* **ABOUT THIS EXERCISE**
Having read the data, transcribe all of it without deviation.

##### STORED DATA #####

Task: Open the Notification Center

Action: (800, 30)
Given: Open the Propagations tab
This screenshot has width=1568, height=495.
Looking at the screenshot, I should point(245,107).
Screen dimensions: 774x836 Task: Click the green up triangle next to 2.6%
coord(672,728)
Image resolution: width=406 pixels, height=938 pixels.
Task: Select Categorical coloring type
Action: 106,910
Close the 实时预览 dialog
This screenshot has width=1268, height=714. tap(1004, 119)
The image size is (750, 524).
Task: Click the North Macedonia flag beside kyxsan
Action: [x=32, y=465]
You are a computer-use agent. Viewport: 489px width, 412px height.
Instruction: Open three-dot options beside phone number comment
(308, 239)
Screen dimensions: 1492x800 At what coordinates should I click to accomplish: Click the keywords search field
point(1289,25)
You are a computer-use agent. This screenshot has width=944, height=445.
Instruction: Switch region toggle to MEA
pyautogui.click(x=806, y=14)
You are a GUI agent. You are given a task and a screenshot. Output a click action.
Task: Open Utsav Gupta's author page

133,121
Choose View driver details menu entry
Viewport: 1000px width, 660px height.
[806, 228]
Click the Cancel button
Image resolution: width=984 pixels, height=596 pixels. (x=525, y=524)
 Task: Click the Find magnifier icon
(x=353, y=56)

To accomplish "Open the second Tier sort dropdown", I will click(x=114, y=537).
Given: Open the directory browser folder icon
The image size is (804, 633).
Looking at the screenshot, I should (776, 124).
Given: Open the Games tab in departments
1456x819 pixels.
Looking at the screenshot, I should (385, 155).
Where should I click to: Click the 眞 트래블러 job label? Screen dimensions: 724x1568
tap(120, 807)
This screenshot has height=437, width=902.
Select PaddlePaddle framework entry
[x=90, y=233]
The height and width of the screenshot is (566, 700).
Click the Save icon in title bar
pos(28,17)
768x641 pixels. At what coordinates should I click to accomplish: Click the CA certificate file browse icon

#####

* **ANSWER TO THIS TASK**
Task: Open the Notification Center

Action: (800, 30)
Given: Open the Propagations tab
This screenshot has width=1568, height=495.
Looking at the screenshot, I should point(245,107).
Screen dimensions: 774x836 Task: Click the green up triangle next to 2.6%
coord(672,728)
Image resolution: width=406 pixels, height=938 pixels.
Task: Select Categorical coloring type
Action: 106,910
Close the 实时预览 dialog
This screenshot has width=1268, height=714. tap(1004, 119)
The image size is (750, 524).
Task: Click the North Macedonia flag beside kyxsan
Action: [x=32, y=465]
You are a computer-use agent. Viewport: 489px width, 412px height.
Instruction: Open three-dot options beside phone number comment
(308, 239)
Screen dimensions: 1492x800 At what coordinates should I click to accomplish: Click the keywords search field
point(1289,25)
You are a computer-use agent. This screenshot has width=944, height=445.
Instruction: Switch region toggle to MEA
pyautogui.click(x=806, y=14)
You are a GUI agent. You are given a task and a screenshot. Output a click action.
Task: Open Utsav Gupta's author page

133,121
Choose View driver details menu entry
Viewport: 1000px width, 660px height.
[806, 228]
Click the Cancel button
Image resolution: width=984 pixels, height=596 pixels. (x=525, y=524)
 Task: Click the Find magnifier icon
(x=353, y=56)

To accomplish "Open the second Tier sort dropdown", I will click(x=114, y=537).
Given: Open the directory browser folder icon
The image size is (804, 633).
Looking at the screenshot, I should (776, 124).
Given: Open the Games tab in departments
1456x819 pixels.
Looking at the screenshot, I should (385, 155).
Where should I click to: Click the 眞 트래블러 job label? Screen dimensions: 724x1568
tap(120, 807)
This screenshot has height=437, width=902.
Select PaddlePaddle framework entry
[x=90, y=233]
The height and width of the screenshot is (566, 700).
Click the Save icon in title bar
pos(28,17)
768x641 pixels. At what coordinates should I click to accomplish: Click the CA certificate file browse icon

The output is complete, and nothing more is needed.